One thing I noticed last fall when I moved to up my exposure to horror films was how there were sub-genres within the genre. Two units into The Anime Syllabus, it would appear as though sub-genres abound here too. I’m sure this isn’t news at all to anyone interested in the medium…but as an outsider, it was a little bit unexpected. in a very good way.

Much like my experience with the first unit, I went two-for-three, but the shift in tone was definitely the biggest thing I took away from these three entries.

Interestingly, I began this unit of the syllabus quite similarly to the last unit – with the best of the lot. It was dumb luck again, especially because I drastically strayed from the order in this unit. Regardless, I can say with authority that if someone wanted an entry point into anime, then GRAVE OF THE FIREFLIES is a good example of how the genre can transcend.

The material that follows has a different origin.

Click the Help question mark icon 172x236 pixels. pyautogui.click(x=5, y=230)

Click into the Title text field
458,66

The film is set very much in “our world” and uses the art form to tell a very touching and heartbreaking tale. At this stage, watching such a story play out drew me in deep, as it stood in stark contrast to the three fantastical movies I’d watched previous.  In a way, using animation to tell a WWII story is disarming – there’s an inherent sense of wonder that comes with animation as a medium. So for it to go to the dark and sad places it does comes with a bit more sting than one is used to from animation.

I’d heard veiled warnings about the film’s conclusion, so it didn’t turn me into the blubbering mess it could have. That’s not to say I didn’t want a hug…

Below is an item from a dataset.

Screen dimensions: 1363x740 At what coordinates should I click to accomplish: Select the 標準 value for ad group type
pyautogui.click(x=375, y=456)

Providing a nice break in the rhythm was 5 CENTIMETRES PER SECOND. It too is a film that is very much grounded in our world, but it changes things up by telling three short stories within the runtime. With each chapter playing shorter than the one that preceded it, 5CM/s is the story of that intense love one feels when one is young. In a way it’s a sonnet for that adoration and its purity. It’s a feeling that we’re old enough to understand, but not yet old enough to muddy with lust. It burns brightly for the briefest moment, and as I think about it, I realize its a type of love that is very seldom embodied on film.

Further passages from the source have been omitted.